La réussite de tout système fiscal, nécessite de lui assurer une adhésion la plus large et par conséquent, une fluidification de son application et une garantie de ses impacts, bénéfiques à la dynamique du développement. Pour ce faire, le pacte fiscal devrait reposer sur la lisibilité et l’accessibilité du système fiscal à tous. Selon le CESE, les données fiscales et toutes celles relevant du pacte associé, doivent être rendues accessibles, notamment en application de la loi sur le droit d’accès à l’information. Il conviendrait également d’acter, à l’occasion de cette réforme fiscale, une démarche qui permet d’aboutir à une simplification des bases de taxation, et à leur uniformisation, aussi bien entre impôts nationaux, qu’avec les impôts locaux, ce qui rendrait leur appréhension et leur application, non seulement plus juste mais plus large, aussi bien au niveau national, qu’au niveau local, et plus acceptable par une grande majorité. «Les bases d’imposition doivent être conçues et adossées à un système qui les sanctuarisent, et qui rend le choix de nouvelles bases, soumis à un processus institutionnalisé de validation, qui en limite la démultiplication et en préserve les fondements et la clarté», soutien le CESE. Par ailleurs, l’adhésion souhaitée suppose que toutes les catégories de la population se trouvent intéressées par les évolutions et les retombées de la réforme, pour faire profiter le plus grand nombre des fruits de la performance. Cela va se faire à travers une série de réformes dont les suivantes.

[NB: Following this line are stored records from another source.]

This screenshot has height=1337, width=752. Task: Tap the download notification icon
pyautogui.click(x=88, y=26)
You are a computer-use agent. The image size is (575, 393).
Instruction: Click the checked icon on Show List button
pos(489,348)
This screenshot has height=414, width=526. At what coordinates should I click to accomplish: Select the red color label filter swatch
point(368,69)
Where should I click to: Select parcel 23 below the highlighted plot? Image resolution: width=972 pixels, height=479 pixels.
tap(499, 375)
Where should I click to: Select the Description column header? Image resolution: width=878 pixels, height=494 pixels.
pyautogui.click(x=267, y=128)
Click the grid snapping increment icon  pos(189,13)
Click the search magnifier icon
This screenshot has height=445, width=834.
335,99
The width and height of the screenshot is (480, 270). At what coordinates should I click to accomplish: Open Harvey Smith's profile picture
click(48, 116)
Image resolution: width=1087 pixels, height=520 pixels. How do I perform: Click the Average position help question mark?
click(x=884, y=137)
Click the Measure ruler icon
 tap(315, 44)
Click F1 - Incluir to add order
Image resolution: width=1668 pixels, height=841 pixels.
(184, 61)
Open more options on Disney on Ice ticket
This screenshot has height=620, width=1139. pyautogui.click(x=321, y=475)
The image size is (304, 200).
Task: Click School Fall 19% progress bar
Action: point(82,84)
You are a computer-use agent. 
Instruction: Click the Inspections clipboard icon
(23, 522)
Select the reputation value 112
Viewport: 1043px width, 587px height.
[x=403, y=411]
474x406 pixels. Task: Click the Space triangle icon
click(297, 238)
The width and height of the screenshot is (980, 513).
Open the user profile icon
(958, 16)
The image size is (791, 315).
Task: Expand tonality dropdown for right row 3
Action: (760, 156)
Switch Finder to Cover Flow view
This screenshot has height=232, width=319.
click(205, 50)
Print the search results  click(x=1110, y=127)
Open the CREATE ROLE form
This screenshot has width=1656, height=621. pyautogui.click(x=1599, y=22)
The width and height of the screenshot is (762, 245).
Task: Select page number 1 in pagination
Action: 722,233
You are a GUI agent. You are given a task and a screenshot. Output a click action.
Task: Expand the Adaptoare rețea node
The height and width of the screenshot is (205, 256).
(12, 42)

TVA : des taux additionnels de 10% à 20% sur les produits de luxe
L’élargissement, de manière rationnelle, du domaine d’application de la TVA sur les produits de luxe, dans l’objectif de mettre davantage à contribution les personnes qui en ont la capacité (avec des taux additionnels de 10% à 20%, comme c’est déjà le cas pour les voitures considérées de luxe).

Un impôt réduit pour les catégories à faible revenu
L’application d’un impôt réduit, forfaitaire pour les activités à faible revenu, pour alléger la charge et la complexité sur cette catégorie de contribuables (un impôt annuel à titre indicatif, variant de 1.500 à 4500 DH). Les contribuables qui seraient, à leur choix, soumis à cet impôt, bénéficieraient de l’adhésion à la couverture sociale, et seraient exemptés de toutes autres taxes ou redevances. Cette catégorie d’acteurs à faible revenu, serait soutenue pour favoriser sa structuration et protégée contre toutes les formes de difficultés voire d’abus.

Faire évoluer le statut d’auto-entrepreneur
Le CESE recommande de d’opérer une évolution du statut d’auto-entrepreneur, pour qu’il prenne en considération la réalité économique, avec des possibilités d’intégrer aux côtés de l’autoentrepreneur, quelques emplois (2 à 3) ; d’englober les métiers d’artisans, et de bénéficier de services de soutien et d’accompagnement vers une structuration encore plus solide.

Introduction d’une fiscalité des ménages
Le renforcement du pouvoir d’achat de la classe moyenne par l’introduction d’une fiscalité des ménages, plus favorable, prenant en compte les personnes à charge et consolidée par des allocations familiales plus en phase avec la réalité socio-économique des familles, dont celle liée au financement de l’éducation des enfants.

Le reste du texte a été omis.